Me parece muy importante el énfasis del Papa al mencionar que la permanencia y la evanescencia nos recuerdan que sólo el Evangelio prevalece. En esta sociedad sometida a la “dictadura del relativismo”, hace falta una universidad que tenga olor a «carne de pueblo», que no pisotee las diferencias en la ilusión de una unidad que sólo es homogeneidad, que no tenga miedo de la contaminación virtuosa y de la imaginación que reaviva lo que agoniza, añadió el Pontífice.
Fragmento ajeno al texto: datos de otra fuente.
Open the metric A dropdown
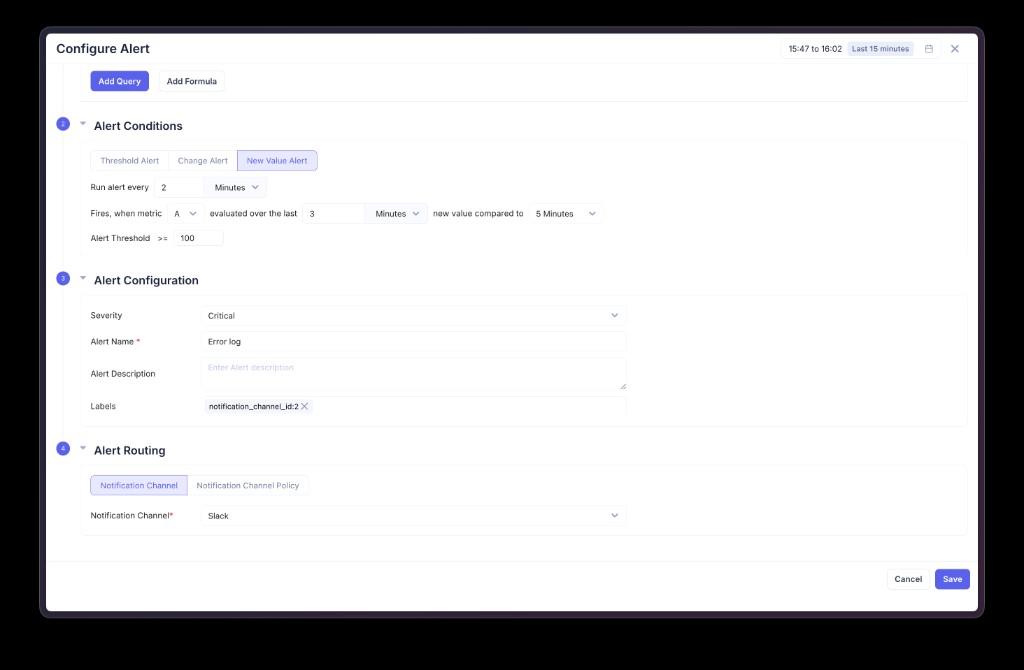pyautogui.click(x=186, y=214)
Esta vez, Francisco, se inspiró en Francisco de Quevedo, poeta español del Siglo de Oro cuando, meditando sobre lo evanescente y lo permanente en la Ciudad Eterna, afirmó: «Sólo queda el Tíber, cuya corriente, si un día la bañó como una ciudad, hoy la llora con un sonido fúnebre. En Roma, de lo que creíamos invencible, sólo quedan ruinas, mientras que lo que está destinado a fluir, a pasar por el río, es precisamente lo que ha vencido al tiempo».
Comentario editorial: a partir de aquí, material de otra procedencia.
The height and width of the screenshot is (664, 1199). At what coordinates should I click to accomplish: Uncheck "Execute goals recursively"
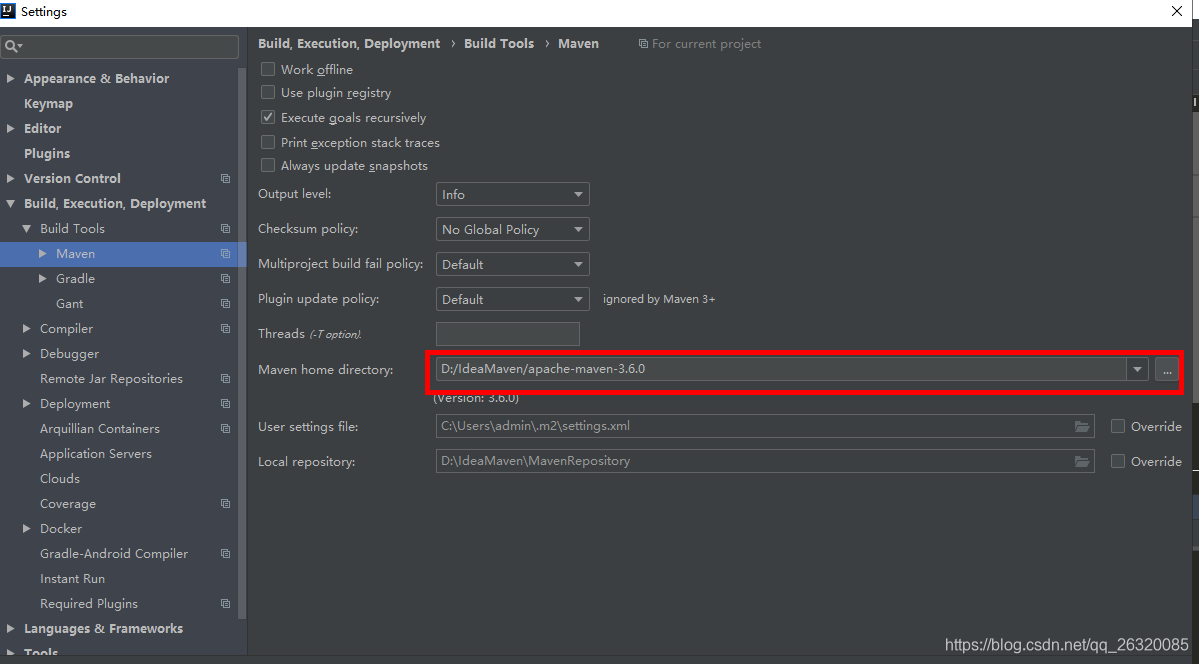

En opinión del Pontífice: «estos versos nos hacen pensar: a veces construimos monumentos con la esperanza de sobrevivir a nosotros mismos, dejando en la tierra huellas que creemos inmortales», recordando que, una vez más, como siempre, la lógica del Evangelio muestra su verdad: para ganar, hay que perder. Así pues, continuó: «¿Qué estamos dispuestos a perder ante los desafíos que se nos presentan? El mundo está en llamas, la locura de la guerra cubre toda esperanza con la sombra de la muerte», dijo, instando a todos a desarmar sus ideas y sus palabras. Debemos redescubrir el camino de una teología de la Encarnación que reavive la esperanza de una filosofía que sepa animar el deseo de tocar el borde del manto de Jesús, de llegar hasta la orilla del misterio». Abogó, asimismo, por una exégesis que abra los ojos del corazón, que sepa honrar la Palabra que crece en cada época con la vida de quienes la leen con fe.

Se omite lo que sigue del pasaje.